◆ **PROBLEM REQUIREMENTS**
What should be copied is the stretch of entries below from the line with "Task: Click the Twitter bird icon" up to and including the line with "Task: Click the Submit label text", exactly and without images.

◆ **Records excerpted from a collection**
BEGIN
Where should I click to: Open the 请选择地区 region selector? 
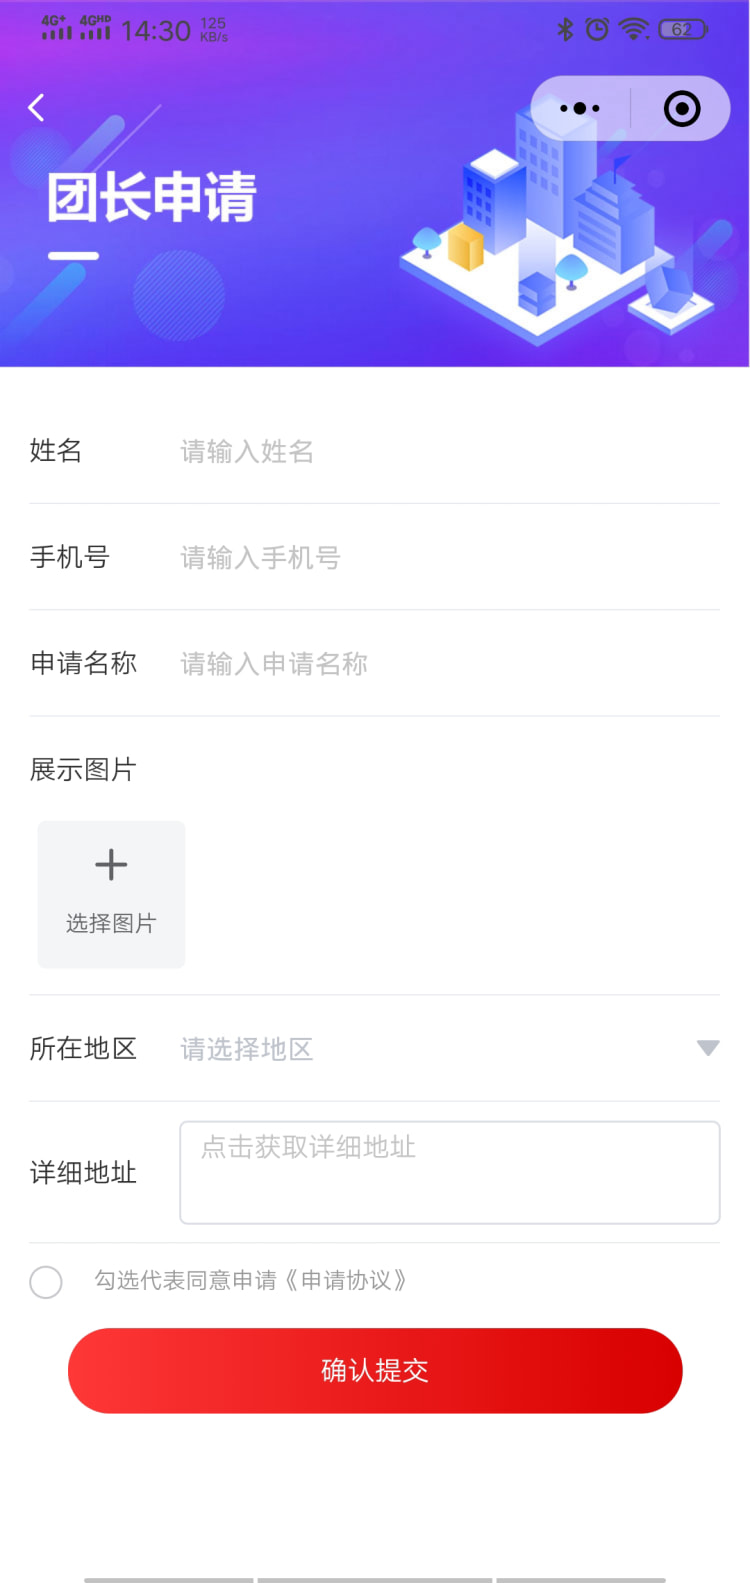tap(247, 1049)
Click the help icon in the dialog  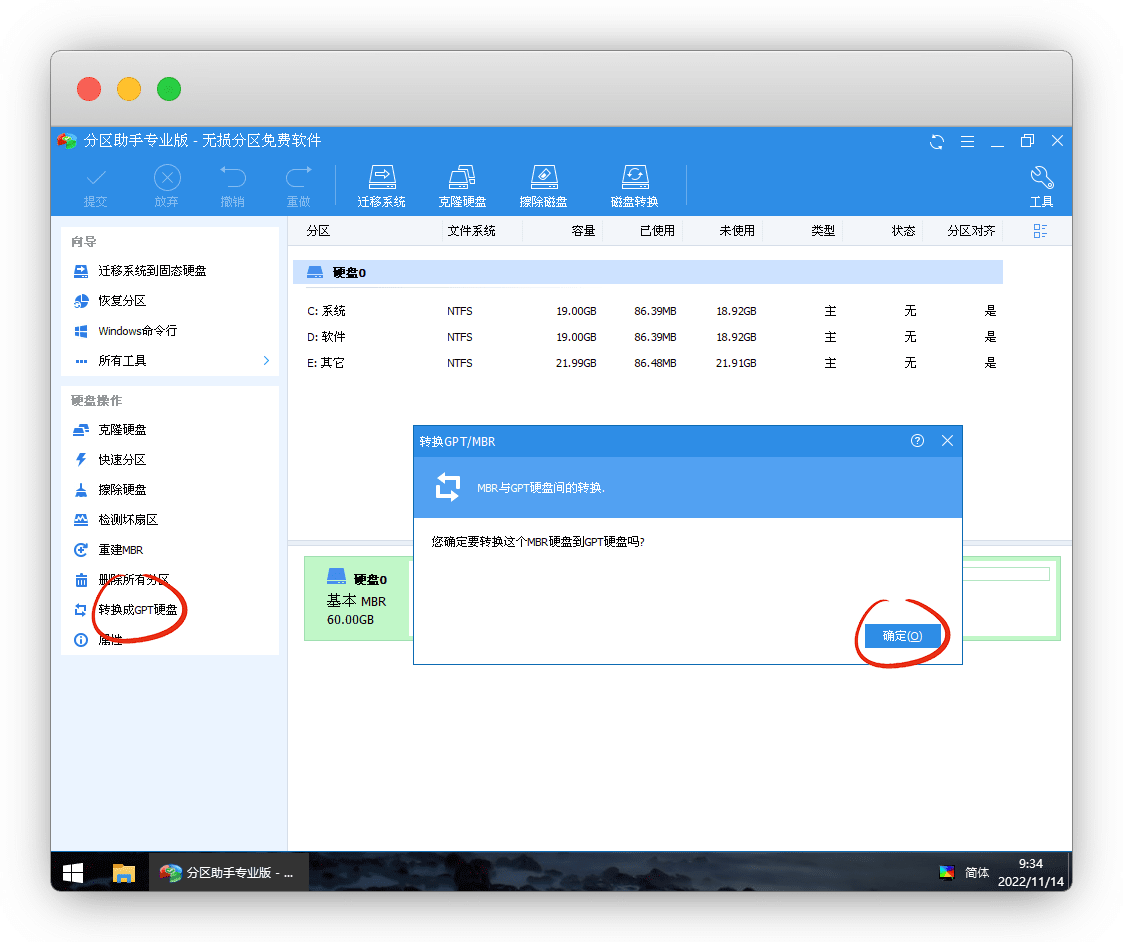click(x=917, y=440)
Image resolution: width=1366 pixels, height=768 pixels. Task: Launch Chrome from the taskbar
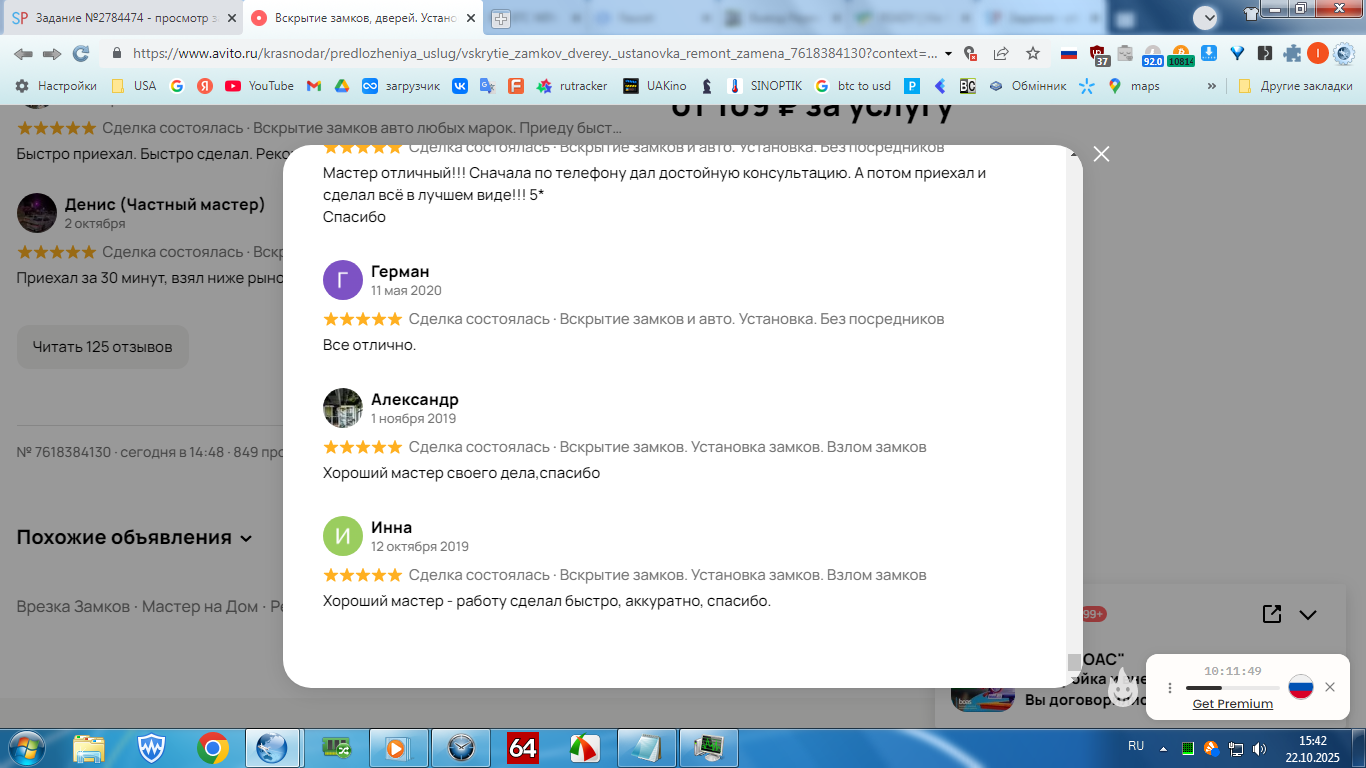tap(212, 747)
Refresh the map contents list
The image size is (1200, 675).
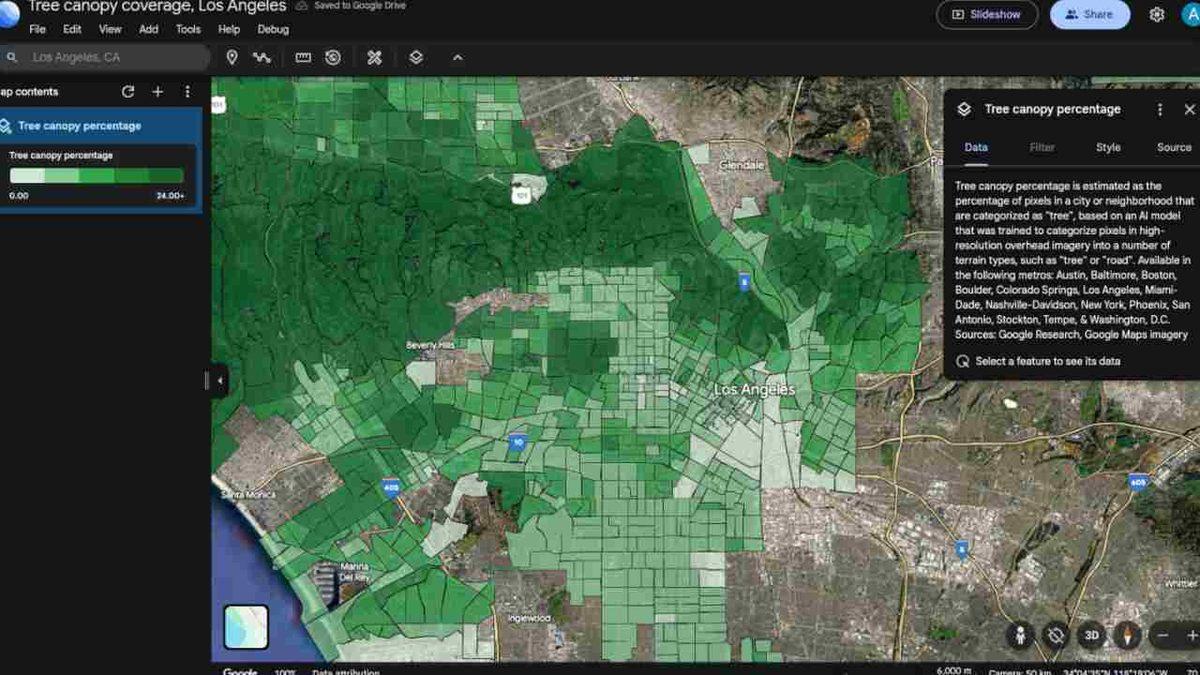click(128, 92)
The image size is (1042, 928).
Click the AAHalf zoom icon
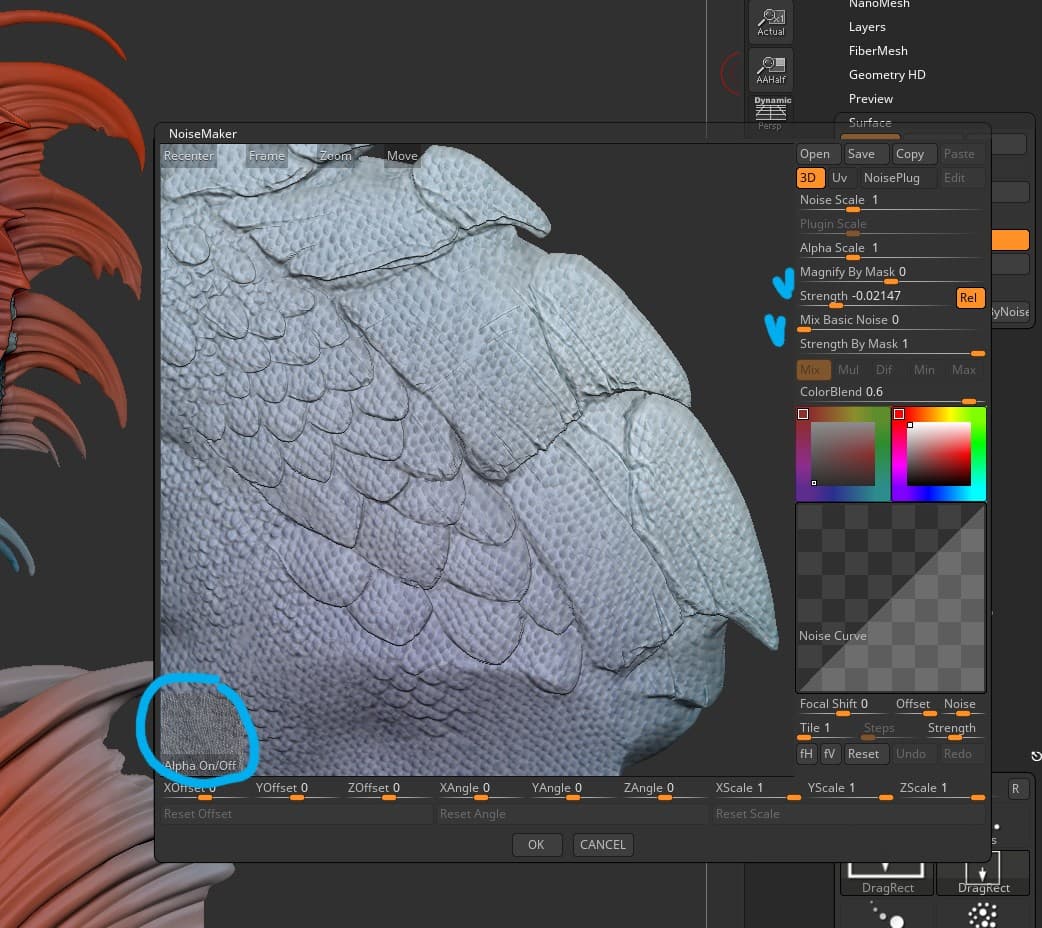click(770, 69)
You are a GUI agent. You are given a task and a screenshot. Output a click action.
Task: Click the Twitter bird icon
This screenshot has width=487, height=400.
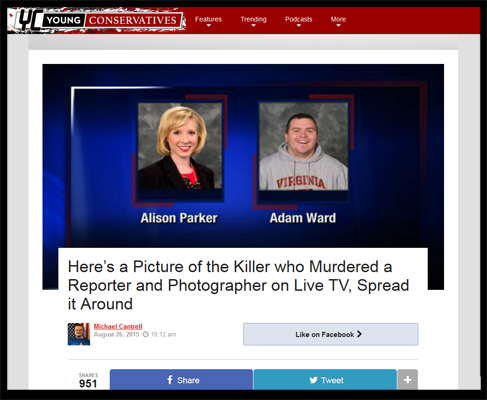click(313, 380)
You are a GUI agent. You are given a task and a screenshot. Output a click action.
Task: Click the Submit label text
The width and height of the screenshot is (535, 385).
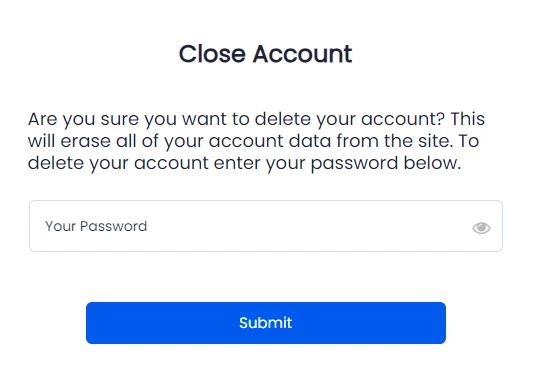[265, 323]
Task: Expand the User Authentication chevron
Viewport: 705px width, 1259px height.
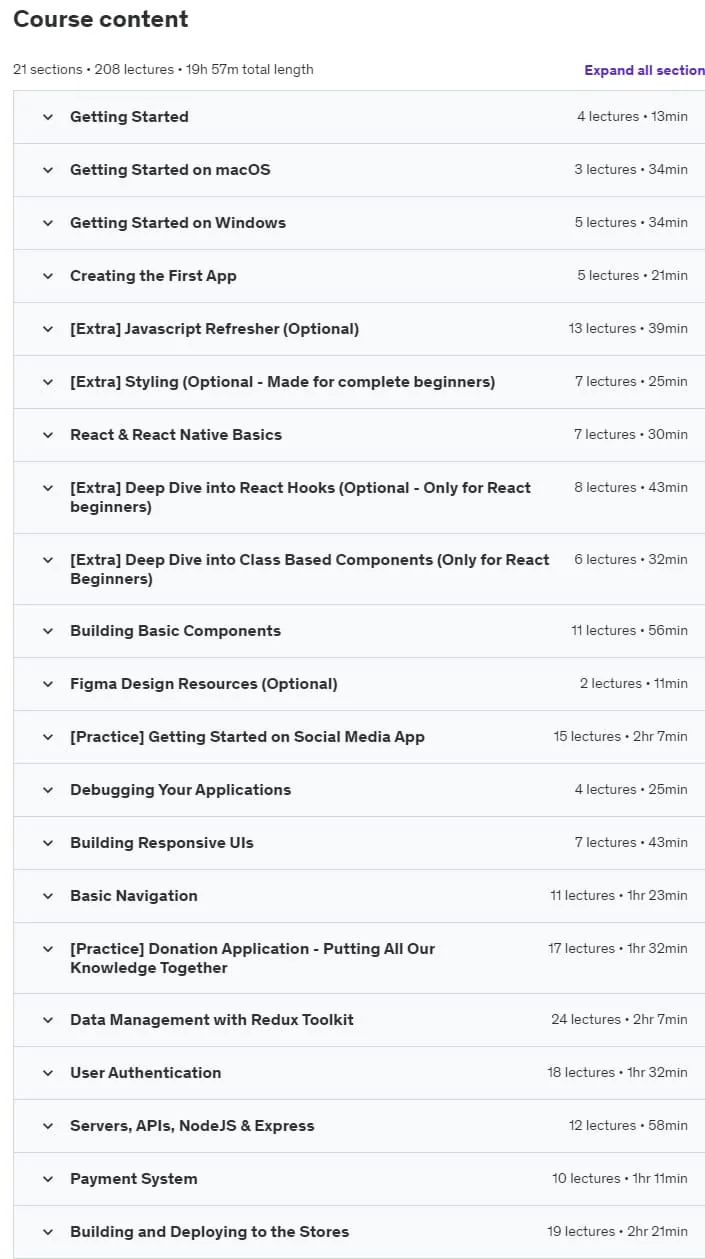Action: coord(47,1073)
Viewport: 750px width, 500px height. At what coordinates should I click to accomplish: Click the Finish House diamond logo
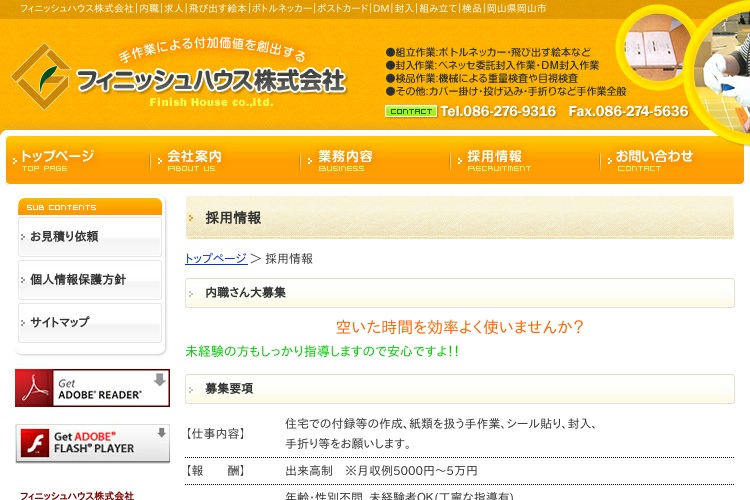40,76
END
◆ **EXERCISE RESULT**
Task: Click the Twitter bird icon
This screenshot has width=487, height=400.
click(313, 380)
You are a GUI agent. You are given a task and a screenshot. Output a click action.
Task: Click the Submit label text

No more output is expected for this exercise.